Dr. Sebastian Baasch – Freiburg Institute for Advanced Studies

Dr. Sebastian Baasch

University of Freiburg
Immunology

Internal Junior Fellow
October 2023 – July 2024

E-Mail: sebastian.baasch@uniklinik-freiburg.de

Last Update: 31.08.2024

Curriculum Vitae

How does cytomegalovirus, a highly prevalent herpesvirus, establish a lifelong infection without symptoms in the presence of a competent immune system, but causes detrimental disease in immunodeficient patients? Sebastian Baasch investigates the interaction of the immune system with cytomegalovirus using various approaches including host-pathogen fate mapping tools, spectral flow cytometry and next generation sequencing. He studied veterinary medicine at the University of Leipzig and worked at the Fraunhofer Institute for Cell Therapy and Immunology. He obtained his doctoral degree at the Institute for Immunodeficiency in Freiburg, where he focused on the role of the innate immune system in postnatal cytomegalovirus infections (2016-2021). His postdoctoral research at the University Medical Center Freiburg continues to interrogate the implications of a cytomegalovirus infection for the future health status.

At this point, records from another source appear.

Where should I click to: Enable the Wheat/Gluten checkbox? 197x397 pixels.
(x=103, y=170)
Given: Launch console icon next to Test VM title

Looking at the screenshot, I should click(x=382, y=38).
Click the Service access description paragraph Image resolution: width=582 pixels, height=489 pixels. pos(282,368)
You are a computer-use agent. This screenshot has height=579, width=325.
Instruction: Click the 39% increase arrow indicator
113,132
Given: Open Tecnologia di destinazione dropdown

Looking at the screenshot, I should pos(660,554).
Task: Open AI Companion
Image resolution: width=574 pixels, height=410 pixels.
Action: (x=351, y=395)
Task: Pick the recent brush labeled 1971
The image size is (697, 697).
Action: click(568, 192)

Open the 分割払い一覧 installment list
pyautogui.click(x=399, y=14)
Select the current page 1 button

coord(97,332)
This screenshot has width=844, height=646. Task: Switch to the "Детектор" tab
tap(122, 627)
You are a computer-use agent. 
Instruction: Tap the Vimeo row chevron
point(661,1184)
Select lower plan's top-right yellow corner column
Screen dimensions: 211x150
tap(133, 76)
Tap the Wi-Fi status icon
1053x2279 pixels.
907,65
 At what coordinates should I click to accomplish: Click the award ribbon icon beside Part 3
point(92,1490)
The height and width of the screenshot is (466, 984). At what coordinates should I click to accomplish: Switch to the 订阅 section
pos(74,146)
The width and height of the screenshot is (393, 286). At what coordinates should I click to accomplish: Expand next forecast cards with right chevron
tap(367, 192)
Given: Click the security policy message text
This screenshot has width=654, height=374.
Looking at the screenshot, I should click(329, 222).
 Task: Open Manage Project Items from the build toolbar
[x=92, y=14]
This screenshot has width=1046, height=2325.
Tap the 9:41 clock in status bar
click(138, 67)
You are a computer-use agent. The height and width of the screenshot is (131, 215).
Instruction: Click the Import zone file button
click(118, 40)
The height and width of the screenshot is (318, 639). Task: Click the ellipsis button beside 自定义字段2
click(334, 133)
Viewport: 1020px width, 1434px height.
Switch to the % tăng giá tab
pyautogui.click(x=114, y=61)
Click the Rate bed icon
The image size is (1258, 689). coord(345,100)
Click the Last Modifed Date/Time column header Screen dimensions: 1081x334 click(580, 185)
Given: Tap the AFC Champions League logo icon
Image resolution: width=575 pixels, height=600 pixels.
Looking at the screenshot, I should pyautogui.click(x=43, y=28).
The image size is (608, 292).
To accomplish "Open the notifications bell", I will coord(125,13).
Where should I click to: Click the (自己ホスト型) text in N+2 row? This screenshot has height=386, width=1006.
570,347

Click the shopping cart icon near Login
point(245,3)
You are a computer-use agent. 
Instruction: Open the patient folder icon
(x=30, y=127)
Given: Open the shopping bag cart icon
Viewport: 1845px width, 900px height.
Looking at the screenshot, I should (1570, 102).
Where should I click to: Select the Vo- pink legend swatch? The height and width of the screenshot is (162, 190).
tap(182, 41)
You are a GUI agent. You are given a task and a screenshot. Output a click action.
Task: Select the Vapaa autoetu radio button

Sebastian Baasch received the Fritz-Rupert-Ungemach (Faculty of Veterinary Medicine, Leipzig) and the prestigious Otto-Westphal Thesis Prize (German Society of Immunology, DGfI). He is a Fellow of the Hans A. Krebs Medical Scientist Programme (Faculty of Medicine, University of Freiburg – 2022-2024) and, moreover, guest lectures “antiviral immunity” at the Faculty of Veterinary Medicine in Leipzig.

Selected Publications

Baasch, S., Henschel, J. & Henneke, P. (2023). Combined Host-Pathogen Fate Mapping to Investigate Lung Macrophages in Viral Infection. In Tissue-Resident Macrophages: Methods and Protocols (pp. 347-361). New York, NY: Springer US.
Schwabenland, M., Mossad, O., Sievert, A., Peres, A. G., Ringel, E., Baasch, S., … & Blank, T. (2023). Neonatal immune challenge poses a sex-specific risk for epigenetic microglial reprogramming and behavioral impairment. Nat. Commun., 14(1), 2721.
Baasch, S., Giansanti, P., Kolter, J., Riedl, A., Forde, A. J., Runge, S., … & Henneke, P. (2021). Cytomegalovirus subverts macrophage identity. Cell, 184(14), 3774-3793.
Baasch, S., Ruzsics, Z., & Henneke, P. (2020). Cytomegaloviruses and macrophages—friends and foes from early on?. Front. Immunol., 11, 793.
Kolter, J., Feuerstein, R., Zeis, P., Hagemeyer, N., Paterson, N., d’Errico, P., Baasch, S.,… & Henneke, P. (2019). A subset of skin macrophages contributes to the surveillance and regeneration of local nerves. Immunity, 50(6), 1482-1497.

FRIAS Project

Deciphering the cellular reservoir of CMV latency

Cytomegalovirus (CMV) is a beta herpesvirus that frequently infects infants worldwide within the first years of life via the respiratory tract. CMV shares millions of years of co-evolution with mankind and is therefore highly adapted to its host. Thus, after acute infection CMV is able to establish a latent state, in which no viral replication occurs. Phases of latency are frequently interrupted by re-activation and viral shedding. In immunocompetent individuals, initial infection and re-activation usually go unnoticed, while immunocompromised patients suffer from end organ disease, for example CMV pneumonia after stem cell transplantation.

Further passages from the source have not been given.